Here is the full text of my original issue submission:

Previously, my mqtt binary_sensor entities would always start up (i.e. after HA restart) in ‘unavailable’ state. In an ideal world they might hold onto their previous state, but I was okay with unavailable because it was predictable and frankly most accurate because the rebooted instance of HA would not have seen the last periodic update of sensor status. Once the first report comes through, the entities reflect the correct status.

Now, however, after installing 2022.2, I’m noticing that these devices seem to be starting up in a random state. Some start up as ‘on’ and others as ‘off’ while some still show up as ‘unavailable’. This appears to be different on every restart. This is a problem for me because if my alarm is armed when I reboot and one of the sensors is ‘on’ upon startup, the alarm will trigger. Previously this wasn’t an issue because they came up ‘unavailable’.

Please advise, thanks for your support.

Thanks!

I don’t know how your mqtt binary sensors are defined, but the solution is obvious : make sure your sensors have the ‘retain’ flag set on your broker. So the (correct) state of them is known as soon as HA restarts.

1 Like

Thank you for the feedback @francisp, but not sure the solution here is ‘obvious’ although I appreciate the suggestion regarding the broker ‘retain’ flag.
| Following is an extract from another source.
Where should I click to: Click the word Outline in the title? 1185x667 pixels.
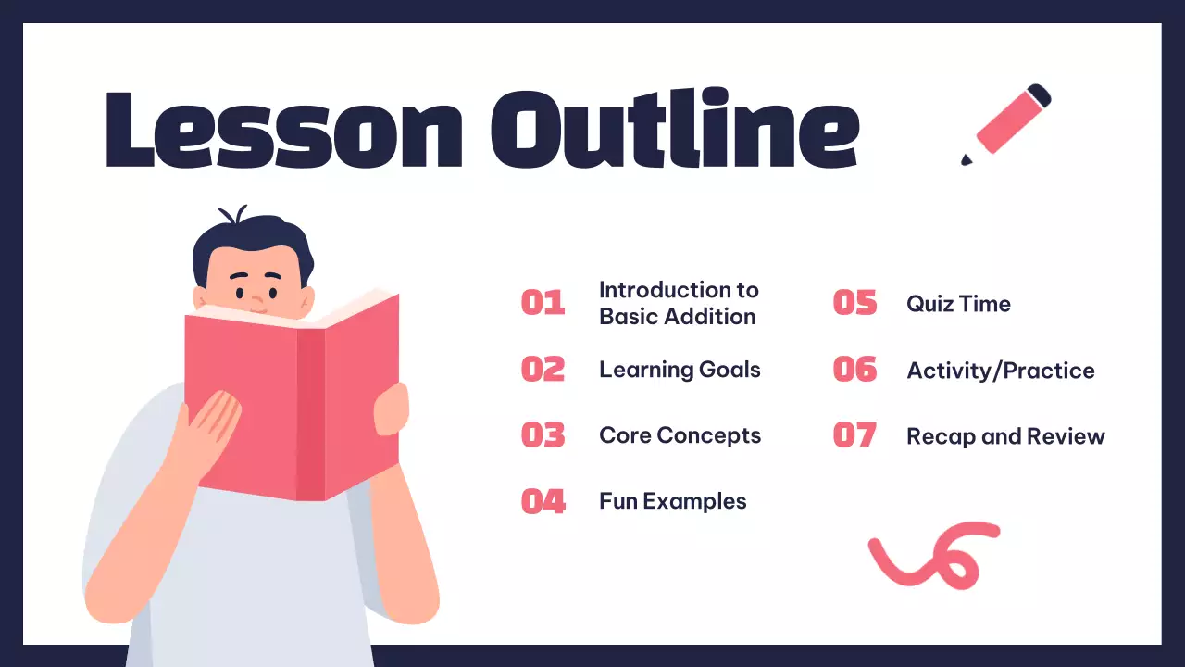pyautogui.click(x=675, y=129)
Perhaps I’m not fully understanding the implications of ‘retain’ but my concern with that is I could be masking legitimate communication issues from my sensors.
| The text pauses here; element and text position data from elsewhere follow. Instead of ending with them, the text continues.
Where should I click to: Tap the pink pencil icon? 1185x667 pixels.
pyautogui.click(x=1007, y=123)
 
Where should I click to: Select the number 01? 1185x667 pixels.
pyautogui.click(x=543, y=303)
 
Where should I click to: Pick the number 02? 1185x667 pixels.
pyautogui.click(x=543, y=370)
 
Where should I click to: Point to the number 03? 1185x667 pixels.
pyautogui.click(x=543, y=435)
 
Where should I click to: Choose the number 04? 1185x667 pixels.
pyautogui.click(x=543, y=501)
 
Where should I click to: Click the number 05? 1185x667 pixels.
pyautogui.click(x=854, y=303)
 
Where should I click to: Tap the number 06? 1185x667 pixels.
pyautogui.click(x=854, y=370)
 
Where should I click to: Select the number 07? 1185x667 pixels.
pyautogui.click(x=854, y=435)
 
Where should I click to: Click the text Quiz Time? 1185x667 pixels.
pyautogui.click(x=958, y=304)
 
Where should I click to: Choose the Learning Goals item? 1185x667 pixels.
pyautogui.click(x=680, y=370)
Regardless, this doesn’t explain the clear behavior change that I observed with the upgrade to 2022.2. Nothing in my broker changed, but the behavior of the binary_sensor entities did change. There were many changes to MQTT, but I could not identify what change could have caused this behavior. My configuration has worked consistently for well over a year and I only observed the different behavior post-2022.2 update.
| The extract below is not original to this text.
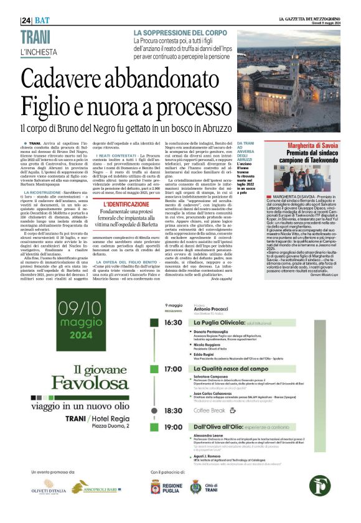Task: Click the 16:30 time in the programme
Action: pyautogui.click(x=173, y=323)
If it helps, I’ll provide a bit more context on my configuration. I have rtl_433 running to capture RF sensor status. These sensors provide an hourly supervisory signal. rtl_433 posts to my Mosquitto MQTT broker that is running in supervisor. Below is an example binary_sensor configuration for these sensors including the expire_after configuration I’m using to force these sensors to unavailable state after 1.5hrs of no updates.

# Front Door Sensor
- platform: mqtt
  name: Front Door
  state_topic: 'rtl_433/74930c0d-rtl433/devices/Interlogix-Security/contact/aaaaaa/switch1'
  payload_off: "CLOSED"
  payload_on: "OPEN"
  ### Sensor will become unavailable after one and a half hours of no updates
  expire_after: 5400
  device_class: door
- platform: mqtt
  name: Front Door Sensor Battery
  state_topic: 'rtl_433/74930c0d-rtl433/devices/Interlogix-Security/contact/aaaaaa/battery_ok'
  payload_off: 1
  payload_on: 0
  ### Sensor will become unavailable after one and a half hours of no updates
  expire_after: 5400
  device_class: battery

If you enable LWT (last will and testament messaging) this will not be an issue.

Thanks for this idea @tom_l. Would this mean each rtl_433 message would need to be preceded/paired with a LWT message? I’m not super familiar with MQTT, but assuming the publisher/rtl_433 would need to provide this functionality?

Full disclosure, I’m really not sure where/how to set the ‘retain’ flag on the addon broker either and/or if I would simply need the ‘retain’ flag set on the rtl_433 messages. I’ve poked around the documentation trying to better understand this, but not making a ton of progress there. Any insights are appreciated.